Retour sur un projet de médiation culturelle : place aux voix autochtones

crédit photo : Maryse Boyce

Le Festival TransAmériques (FTA) s’est tenu du 28 mai au 10 juin 2026 dans une douzaine de théâtres de la métropole. Reconnu mondialement pour son audace, il présente chaque printemps des créations inédites et des œuvres originales en danse et en théâtre.

Eka shakuelem, le projet auquel le Cégep a collaboré du 1er au 7 juin, s’insère dans le volet Médiation et engagement des publics du Festival. Le site Web du FTA précise ceci : « Le développement des publics, en particulier des jeunes, est au cœur de la mission du FTA. Depuis ses débuts, le Festival innove avec des programmes d’éducation artistique, des séjours immersifs et des ateliers menés par des artistes professionnelles et professionnels. » Le Secteur de l’animation culturelle, le Centre d’animation en français (CANIF), les étudiantes et étudiants du salon Uapineuat ainsi que le FTA se rencontre avec cette volonté d’offrir des occasions de création, de découvertes et d’épanouissement de soi à travers les arts.

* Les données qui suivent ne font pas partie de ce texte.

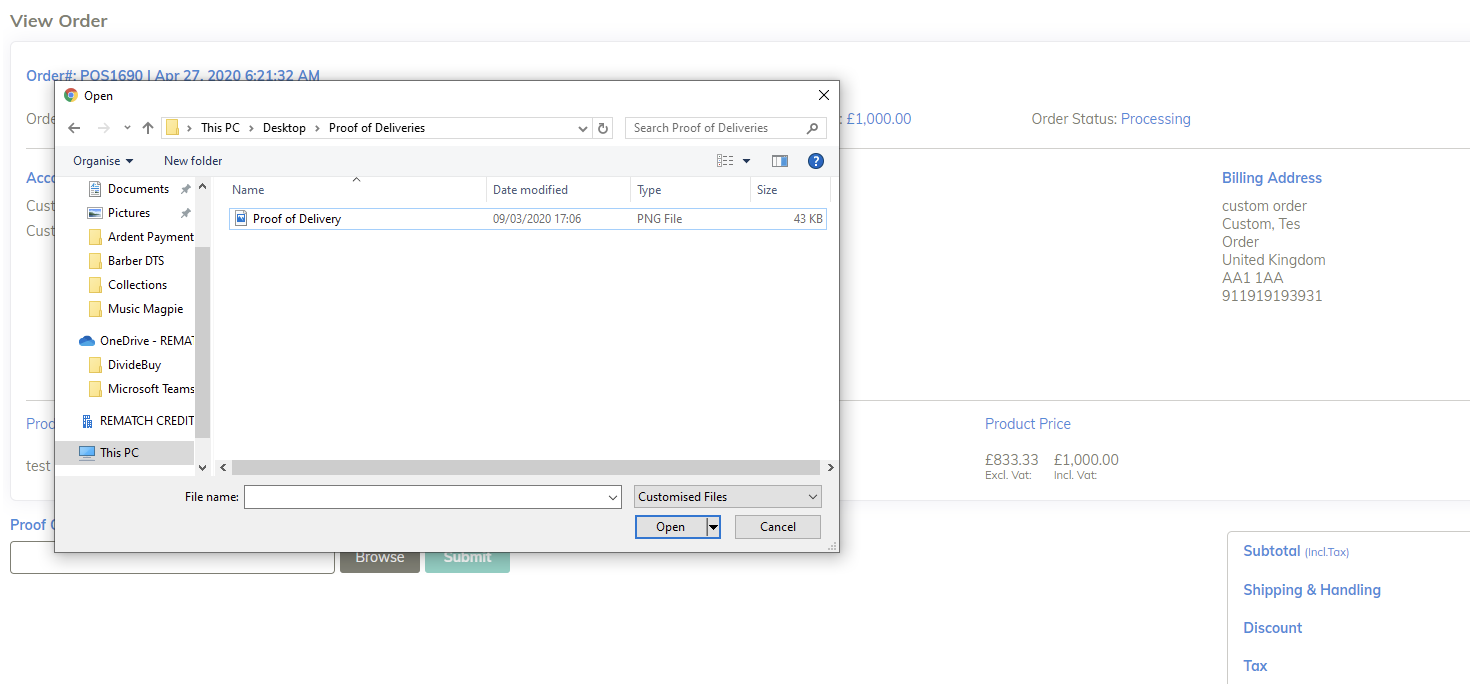Expand the Customised Files type dropdown
This screenshot has width=1470, height=684.
812,497
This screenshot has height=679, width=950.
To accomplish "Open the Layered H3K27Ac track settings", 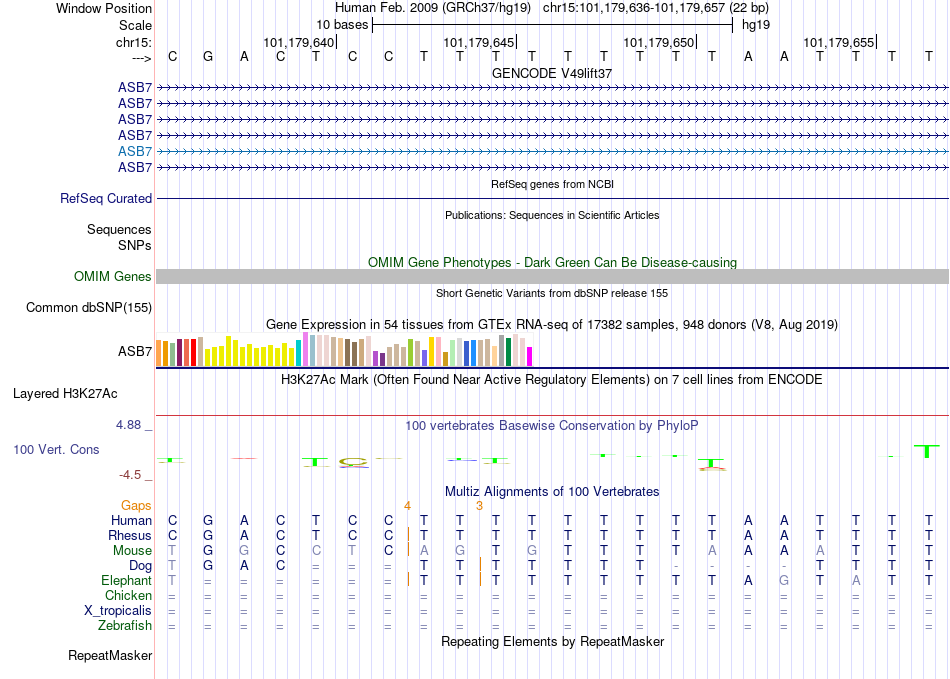I will 65,394.
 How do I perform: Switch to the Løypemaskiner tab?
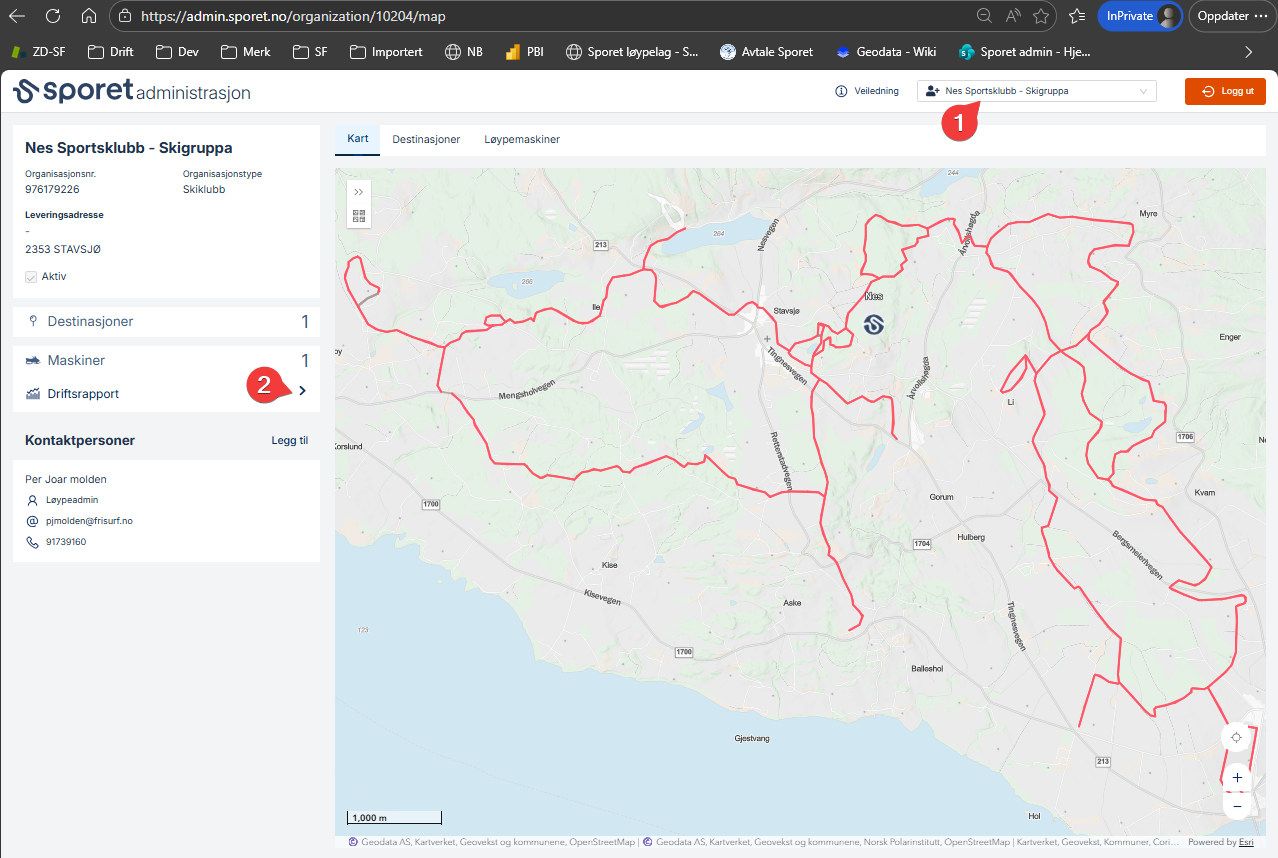(522, 139)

Eka shakuelem, qui signifie « ne sois pas timide » en langue innu aimun, est un projet qui rassemble une dizaine de jeunes des Premiers Peuples de 18 à 30 ans (dont Lauryna Tshirnish-Grégoire et Stéphanie Grégoire Vaillancourt, du CVM) ainsi que des médiatrices et médiateurs autochtones (Charles Bender, Kuniss Drouin et Barbara Kaneratonni Diabo). Pendant une semaine, les personnes participantes plongent au cœur des arts vivants en assistant à des spectacles, en rencontrant des artistes de la scène locale et internationale et en participant à des ateliers afin d’explorer les différentes facettes du monde des arts de la scène et de découvrir les professions qui s’y rattachent.

Le mardi 2 juin, les élèves du CVM issus des Premiers Peuples se sont joints au groupe d’Eka shakuelem pour une soirée en leur compagnie au théâtre Jean-Duceppe. Une occasion de se rencontrer, de faire Festival et de contribuer ensemble à une vision plus juste du monde.